I am trying to reprocess EMPIAR 10872. After importing, and just observing the micrographs I cannot see any particles present (which doesnt mean they arent there).
However, after going through motion correction and CTF estimation, there appears to be no particles found. Specifically, the MC shows motion on the +/-1 pixel and huddled around the center showing no significant motion at all.
Have you assessed the dataset in its entirety? Is this representative of the dataset?

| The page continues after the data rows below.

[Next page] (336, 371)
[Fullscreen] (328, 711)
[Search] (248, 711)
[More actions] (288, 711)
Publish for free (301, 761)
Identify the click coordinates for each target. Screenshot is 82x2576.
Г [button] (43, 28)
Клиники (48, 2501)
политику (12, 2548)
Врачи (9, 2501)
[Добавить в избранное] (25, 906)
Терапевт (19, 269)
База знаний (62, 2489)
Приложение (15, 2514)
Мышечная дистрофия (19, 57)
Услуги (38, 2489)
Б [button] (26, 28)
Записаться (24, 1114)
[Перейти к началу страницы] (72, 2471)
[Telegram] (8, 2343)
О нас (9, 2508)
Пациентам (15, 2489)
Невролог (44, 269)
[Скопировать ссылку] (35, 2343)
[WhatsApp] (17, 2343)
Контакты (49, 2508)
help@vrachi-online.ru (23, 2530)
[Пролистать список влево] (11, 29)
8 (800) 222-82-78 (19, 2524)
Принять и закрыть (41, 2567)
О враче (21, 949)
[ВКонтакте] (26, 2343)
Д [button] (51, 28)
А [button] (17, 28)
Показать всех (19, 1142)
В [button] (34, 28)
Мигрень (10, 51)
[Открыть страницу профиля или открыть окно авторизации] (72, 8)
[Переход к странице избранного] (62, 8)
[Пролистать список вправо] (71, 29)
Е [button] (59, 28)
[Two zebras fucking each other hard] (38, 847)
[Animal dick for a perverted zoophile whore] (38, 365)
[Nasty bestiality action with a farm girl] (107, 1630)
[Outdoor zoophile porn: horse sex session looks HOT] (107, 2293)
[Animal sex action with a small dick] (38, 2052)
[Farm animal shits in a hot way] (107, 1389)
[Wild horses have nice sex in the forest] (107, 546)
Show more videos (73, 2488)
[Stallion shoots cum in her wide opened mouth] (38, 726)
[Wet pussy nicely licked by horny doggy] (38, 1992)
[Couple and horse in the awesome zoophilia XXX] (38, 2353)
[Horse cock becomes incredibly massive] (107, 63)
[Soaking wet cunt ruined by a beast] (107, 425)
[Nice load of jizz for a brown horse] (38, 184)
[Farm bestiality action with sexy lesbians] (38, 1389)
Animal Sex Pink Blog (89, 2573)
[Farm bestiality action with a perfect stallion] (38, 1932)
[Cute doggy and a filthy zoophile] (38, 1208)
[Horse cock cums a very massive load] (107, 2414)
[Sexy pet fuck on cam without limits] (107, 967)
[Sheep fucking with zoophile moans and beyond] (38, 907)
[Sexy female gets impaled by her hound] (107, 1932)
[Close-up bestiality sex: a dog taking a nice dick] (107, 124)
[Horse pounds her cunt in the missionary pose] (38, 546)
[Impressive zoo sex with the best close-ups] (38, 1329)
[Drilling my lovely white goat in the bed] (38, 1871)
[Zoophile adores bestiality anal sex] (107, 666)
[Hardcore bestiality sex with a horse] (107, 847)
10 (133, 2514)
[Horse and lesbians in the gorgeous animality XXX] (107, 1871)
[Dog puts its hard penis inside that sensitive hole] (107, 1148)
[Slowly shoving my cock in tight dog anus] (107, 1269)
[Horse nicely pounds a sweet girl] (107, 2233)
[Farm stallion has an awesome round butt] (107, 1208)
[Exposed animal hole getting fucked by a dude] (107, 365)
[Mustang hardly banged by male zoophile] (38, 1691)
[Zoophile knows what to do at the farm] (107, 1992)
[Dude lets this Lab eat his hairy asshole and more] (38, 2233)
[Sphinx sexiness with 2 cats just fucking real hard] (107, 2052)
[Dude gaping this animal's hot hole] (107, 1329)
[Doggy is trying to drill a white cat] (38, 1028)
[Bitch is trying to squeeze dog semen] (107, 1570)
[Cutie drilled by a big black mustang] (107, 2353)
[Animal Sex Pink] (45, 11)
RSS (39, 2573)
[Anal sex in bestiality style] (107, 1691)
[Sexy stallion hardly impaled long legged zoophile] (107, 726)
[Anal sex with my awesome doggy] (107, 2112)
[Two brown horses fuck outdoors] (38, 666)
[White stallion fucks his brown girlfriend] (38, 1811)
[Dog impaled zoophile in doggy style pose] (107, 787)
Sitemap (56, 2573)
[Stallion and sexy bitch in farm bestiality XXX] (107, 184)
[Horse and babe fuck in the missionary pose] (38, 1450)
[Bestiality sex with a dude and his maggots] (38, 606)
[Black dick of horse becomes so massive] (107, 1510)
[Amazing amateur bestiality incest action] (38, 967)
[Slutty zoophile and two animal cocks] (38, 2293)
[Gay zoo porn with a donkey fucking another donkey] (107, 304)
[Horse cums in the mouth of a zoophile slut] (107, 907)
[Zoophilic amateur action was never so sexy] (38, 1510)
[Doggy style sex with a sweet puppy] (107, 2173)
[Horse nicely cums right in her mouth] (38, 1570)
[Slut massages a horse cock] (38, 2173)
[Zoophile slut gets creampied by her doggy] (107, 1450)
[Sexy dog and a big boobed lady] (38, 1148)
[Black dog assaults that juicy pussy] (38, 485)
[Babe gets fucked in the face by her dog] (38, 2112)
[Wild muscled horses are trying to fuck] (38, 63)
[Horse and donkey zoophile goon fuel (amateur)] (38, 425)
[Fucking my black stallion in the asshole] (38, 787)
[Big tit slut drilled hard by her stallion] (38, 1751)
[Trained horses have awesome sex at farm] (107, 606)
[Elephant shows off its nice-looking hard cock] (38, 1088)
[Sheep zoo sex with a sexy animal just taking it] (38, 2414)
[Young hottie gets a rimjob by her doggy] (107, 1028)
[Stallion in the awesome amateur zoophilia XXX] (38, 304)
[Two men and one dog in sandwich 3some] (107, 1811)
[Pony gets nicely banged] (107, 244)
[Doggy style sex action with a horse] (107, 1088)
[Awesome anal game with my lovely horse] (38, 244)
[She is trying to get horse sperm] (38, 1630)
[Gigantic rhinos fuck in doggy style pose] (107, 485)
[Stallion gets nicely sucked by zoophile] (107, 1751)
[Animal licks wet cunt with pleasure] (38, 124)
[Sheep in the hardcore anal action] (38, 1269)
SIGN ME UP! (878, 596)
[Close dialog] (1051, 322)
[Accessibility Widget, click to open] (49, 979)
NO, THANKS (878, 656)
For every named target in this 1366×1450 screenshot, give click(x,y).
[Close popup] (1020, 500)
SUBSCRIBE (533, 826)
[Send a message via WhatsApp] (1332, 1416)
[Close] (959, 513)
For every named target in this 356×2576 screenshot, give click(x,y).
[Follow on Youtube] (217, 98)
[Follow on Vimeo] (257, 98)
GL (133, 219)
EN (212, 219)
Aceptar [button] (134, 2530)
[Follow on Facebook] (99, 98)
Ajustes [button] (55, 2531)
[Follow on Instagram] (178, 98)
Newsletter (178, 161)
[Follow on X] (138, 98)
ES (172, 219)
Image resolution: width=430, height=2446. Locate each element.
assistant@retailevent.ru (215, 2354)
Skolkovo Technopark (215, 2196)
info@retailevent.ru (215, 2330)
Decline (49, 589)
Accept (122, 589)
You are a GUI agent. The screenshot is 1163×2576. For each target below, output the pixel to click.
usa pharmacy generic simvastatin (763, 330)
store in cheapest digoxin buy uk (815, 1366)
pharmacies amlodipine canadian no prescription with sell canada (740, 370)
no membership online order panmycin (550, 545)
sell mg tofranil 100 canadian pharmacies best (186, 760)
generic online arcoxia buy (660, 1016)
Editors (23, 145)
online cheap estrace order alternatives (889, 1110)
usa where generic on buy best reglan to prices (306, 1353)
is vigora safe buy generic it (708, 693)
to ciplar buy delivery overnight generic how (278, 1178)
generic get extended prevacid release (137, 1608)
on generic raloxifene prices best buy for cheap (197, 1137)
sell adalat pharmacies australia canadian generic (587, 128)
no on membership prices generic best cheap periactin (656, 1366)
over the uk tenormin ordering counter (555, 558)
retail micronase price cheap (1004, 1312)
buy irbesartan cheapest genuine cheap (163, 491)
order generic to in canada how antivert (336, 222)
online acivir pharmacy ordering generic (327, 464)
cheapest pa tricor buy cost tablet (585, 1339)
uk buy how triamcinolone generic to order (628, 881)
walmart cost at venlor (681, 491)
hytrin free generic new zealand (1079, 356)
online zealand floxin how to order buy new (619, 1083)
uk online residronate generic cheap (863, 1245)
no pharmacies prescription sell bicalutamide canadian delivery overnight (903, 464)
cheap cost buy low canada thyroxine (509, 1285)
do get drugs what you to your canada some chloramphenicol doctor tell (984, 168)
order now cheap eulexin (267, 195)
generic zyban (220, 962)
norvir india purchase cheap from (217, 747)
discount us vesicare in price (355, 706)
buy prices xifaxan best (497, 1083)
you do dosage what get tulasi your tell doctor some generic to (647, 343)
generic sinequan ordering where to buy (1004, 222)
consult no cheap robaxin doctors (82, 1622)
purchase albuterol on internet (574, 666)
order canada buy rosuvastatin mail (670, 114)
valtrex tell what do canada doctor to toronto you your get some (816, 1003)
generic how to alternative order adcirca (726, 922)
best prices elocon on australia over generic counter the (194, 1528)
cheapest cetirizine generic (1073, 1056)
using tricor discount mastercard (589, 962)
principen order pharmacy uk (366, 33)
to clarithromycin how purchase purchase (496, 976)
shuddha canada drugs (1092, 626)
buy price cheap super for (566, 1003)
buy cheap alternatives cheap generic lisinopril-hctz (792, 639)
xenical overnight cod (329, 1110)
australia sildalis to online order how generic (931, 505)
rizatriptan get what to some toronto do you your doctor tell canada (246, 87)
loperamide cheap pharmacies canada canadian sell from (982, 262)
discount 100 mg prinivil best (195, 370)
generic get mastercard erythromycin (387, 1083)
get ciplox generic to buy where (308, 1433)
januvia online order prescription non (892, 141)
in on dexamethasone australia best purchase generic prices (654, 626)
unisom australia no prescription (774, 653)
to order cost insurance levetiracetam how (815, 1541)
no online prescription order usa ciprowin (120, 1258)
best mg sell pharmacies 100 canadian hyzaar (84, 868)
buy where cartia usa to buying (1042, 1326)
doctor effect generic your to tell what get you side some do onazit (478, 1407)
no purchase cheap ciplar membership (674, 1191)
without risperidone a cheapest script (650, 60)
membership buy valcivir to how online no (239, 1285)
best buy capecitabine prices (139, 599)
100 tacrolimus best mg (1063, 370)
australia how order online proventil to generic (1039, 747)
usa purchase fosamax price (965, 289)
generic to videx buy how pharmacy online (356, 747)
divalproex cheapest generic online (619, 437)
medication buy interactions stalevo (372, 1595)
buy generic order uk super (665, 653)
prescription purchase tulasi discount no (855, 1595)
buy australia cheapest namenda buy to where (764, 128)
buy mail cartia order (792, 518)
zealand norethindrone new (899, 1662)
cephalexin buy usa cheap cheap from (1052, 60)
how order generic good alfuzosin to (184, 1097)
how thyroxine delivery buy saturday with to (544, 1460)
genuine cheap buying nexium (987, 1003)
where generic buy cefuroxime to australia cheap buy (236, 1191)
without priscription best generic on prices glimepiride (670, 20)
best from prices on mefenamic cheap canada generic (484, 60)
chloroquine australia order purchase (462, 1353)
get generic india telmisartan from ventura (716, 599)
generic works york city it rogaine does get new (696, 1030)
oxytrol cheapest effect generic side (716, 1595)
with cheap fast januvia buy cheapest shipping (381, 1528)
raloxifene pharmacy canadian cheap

Judging from the manuscript, 2885 movies were used, far fewer than the 3800+ in the EMPIAR deposition. Often, a proportion of micrographs are deemed suboptimal due to empty/thick/crystalline ice, limited information content, proximity to focus, drift, etc, and discarded during preprocessing. Is it possible this could be one of the suboptimal ones?
If all the micrographs appear like this, it may be worth double-checking the parameters at import.
Absolutely check other micrographs. Chances are you are looking at one which just doesn’t have anything on it… either a hole with no ice was imaged (in which case it is motion correcting detector noise), or the ice was extremely thin and vaporised as soon as the beam hit it (same thing) or it’s really, really close to focus.
I don’t think the last one is the case, however, as I’ve had micrographs extremely close to focus and they’ve estimated correctly.
Looking at the provided images my initial impression is that that micrograph is just detector noise.
Motion correction in CryoSPARC estimates alignments by computing the correlation between movie frames; it doesn’t attempt to pick and track explicit reference points. If there isn’t enough consistent signal from frame to frame, the alignment will fail and could easily produce the symptoms you’re seeing here. There isn’t really a way to fine-tune this. There isn’t really a way to fine-tune this, but I agree with the supposition by leetleyang and rbs_sci that this micrograph is probably empty.